DESCRIPTION (provided by applicant): The broad, long range objective is to understand molecular mechanisms that regulate initiation of skeletal muscle (skm) atrophy. The objective of this application is to explore the role of Merg1a in initiation of skm atrophy. The central hypothesis is that Merg1a activates the ubiquitin proteasome pathway (UPP), known to be active in atrophying tissue, and participates in the onset of skm atrophy by modulating sarcolemmal Ca++ channel activity. The hypothesis is based on data which show that Merg1a is present in atrophying muscle and that its function can induce UPP activity and atrophy. Addtionally, data show that E3 ligase (part of the UPP) mRNAs are transcribed in response to Merg1a expression. Two pathways are known to induce E3 ligase synthesis: IKK-2/I:B-1/NF-:B and PI3K/Akt/FOXO. Therefore, our first two specific aims are to determine if: 1) Merg1a expression initiates UPP activity by activating the IKK-2/I:B-1/NF-:B pathway; and 2) Merg1a expression initiates UPP activity by the PI3K/Akt/FOXO pathway. Data also show that a connection exists between Ca++ levels and Merg1a expression. Thus, our third aim is to determine the effect of Merg1a expression on Ca++ current density and intracellular Ca++ concentration and if changes in Ca++ modulation are necessary for increased UPP activity. The first two aims will measure the effect(s) of in vivo ectopic co- expression of Merg1a and either constitutively active or dominant negative forms of proteins known to participate in the pathways leading to E3 ligase production. The third aim will involve use of a C2C12 clonal cell line which conditionally expresses Merg1a to determine the effect(s) of Merg1a expression on Ca++ current density, Ca++ channel subunit expression, intracellular calcium levels, and calpain activity. Finally, various pharmacological modulators of Ca++ handling will be used to determine if Ca++ is involved in Merg1a signaling to the UPP. Relevance. Skeletal muscle atrophy occurs with many pathological conditions (e.g., AIDS, diabetes, cancer cachexia, etc.) and is related to increased disability, morbidity and mortality. This research is significant because it will explore a novel initiator of skm atrophy and produce information that will allow for development of more effective therapies and, thereby, reduce the number of cases of this debilitating condition.
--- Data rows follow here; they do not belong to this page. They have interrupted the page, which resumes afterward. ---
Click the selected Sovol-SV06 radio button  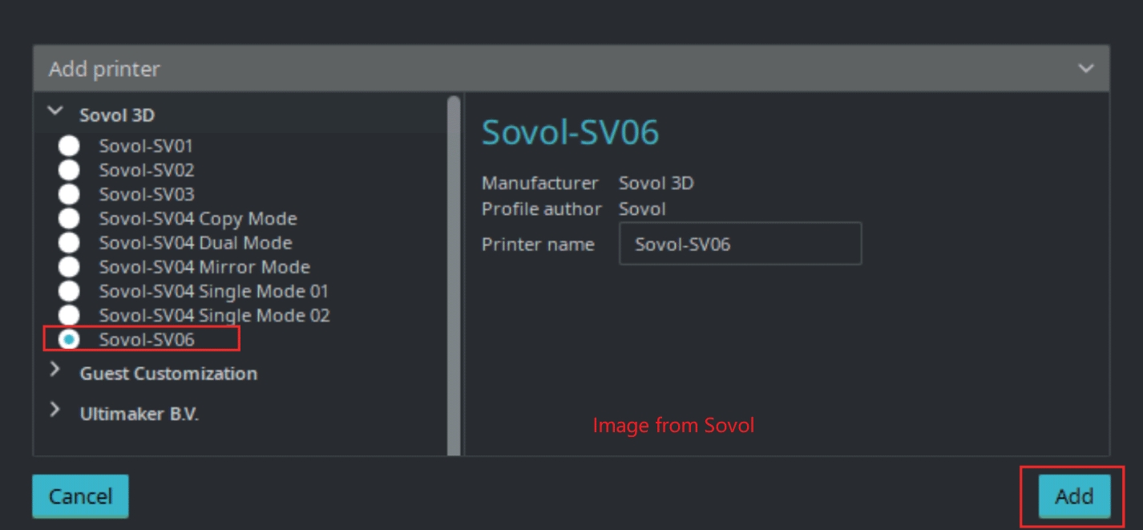coord(70,340)
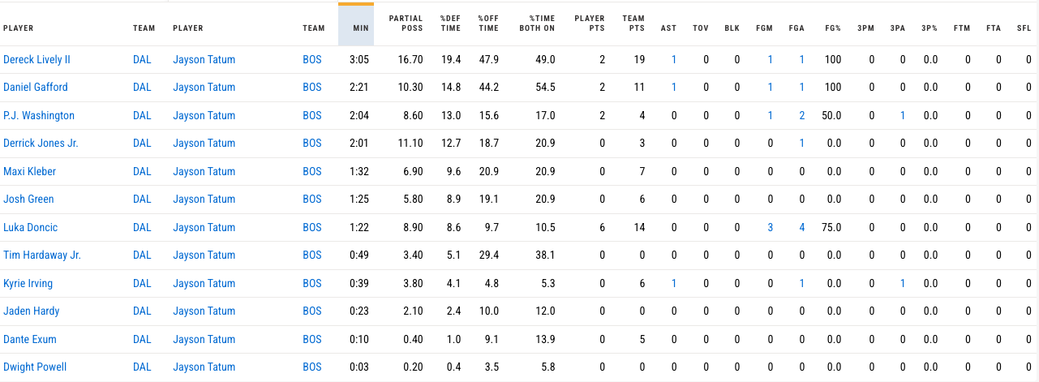Click DAL team link in Maxi Kleber's row

[x=142, y=171]
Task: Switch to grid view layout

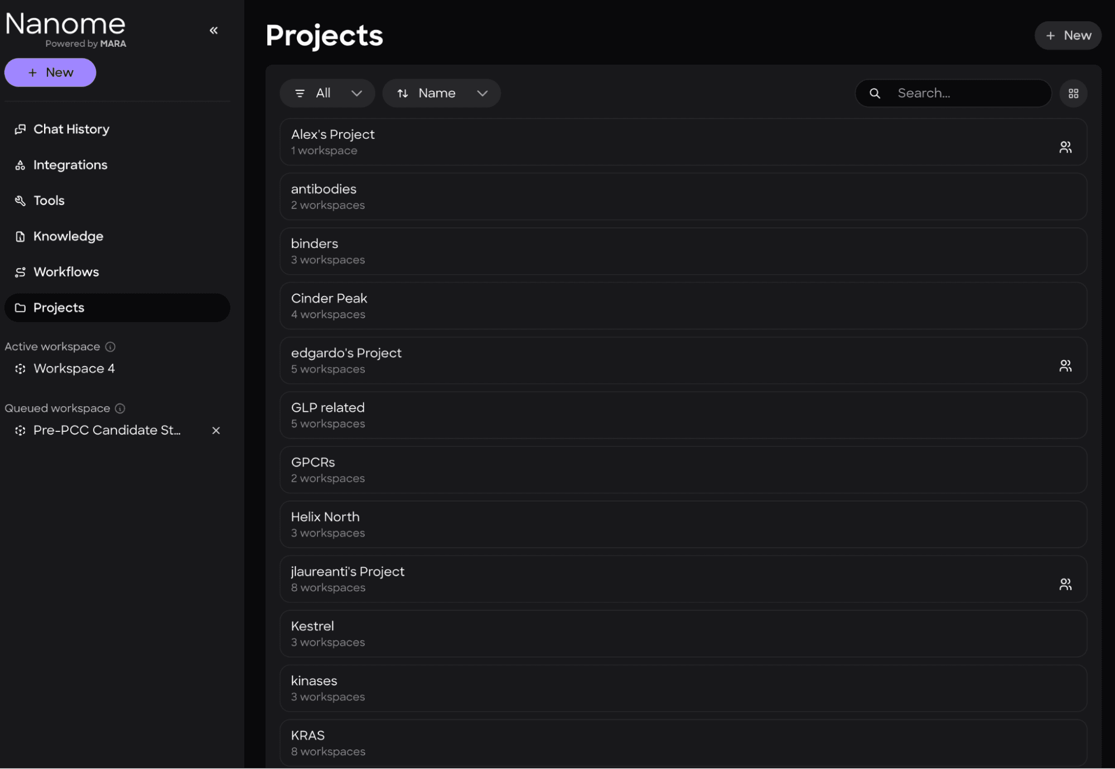Action: click(1073, 93)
描述（由申请人提供）： 广泛而长期的目标是了解调节骨骼肌（skm）萎缩起始的分子机制。本申请的目的是探讨 Merg1a 在引发 skm 萎缩中的作用。核心假设是 Merg1a 激活泛素蛋白酶体途径 (UPP)，已知该途径在萎缩组织中具有活性，并通过调节肌膜 Ca++ 通道活性参与皮肤萎缩的发生。该假设基于的数据表明 Merg1a 存在于萎缩的肌肉中，并且其功能可以诱导 UPP 活性和萎缩。此外，数据显示 E3 连接酶（UPP 的一部分）mRNA 响应 Merg1a 表达而进行转录。已知有两条途径诱导 E3 连接酶合成：IKK-2/I:B-1/NF-:B 和 PI3K/Akt/FOXO。因此，我们的前两个具体目标是确定：1​​）Merg1a 表达是否通过激活 IKK-2/I:B-1/NF-:B 途径来启动 UPP 活性； 2) Merg1a 表达通过 PI3K/Akt/FOXO 途径启动 UPP 活性。数据还表明 Ca++ 水平和 Merg1a 表达之间存在联系。因此，我们的第三个目标是确定 Merg1a 表达对 Ca++ 电流密度和细胞内 Ca++ 浓度的影响，以及 Ca++ 调节的变化是否是增加 UPP 活性所必需的。前两个目标将测量 Merg1a 和已知参与导致 E3 连接酶产生的途径的组成型活性或显性失活形式的蛋白质的体内异位共表达的影响。第三个目标将涉及使用条件性表达 Merg1a 的 C2C12 克隆细胞系来确定 Merg1a 表达对 Ca++ 电流密度、Ca++ 通道亚基表达、细胞内钙水平和钙蛋白酶活性的影响。最后，Ca++ 处理的各种药理学调节剂将用于确定 Ca++ 是否参与 Merg1a 向 UPP 发出的信号。关联。骨骼肌萎缩与许多病理状况（例如艾滋病、糖尿病、癌症恶病质等）一起发生，并且与残疾、发病率和死亡率的增加有关。这项研究意义重大，因为它将探索一种新型的皮肤萎缩引发剂，并产生有助于开发更有效疗法的信息，从而减少这种使人衰弱的疾病的病例数量。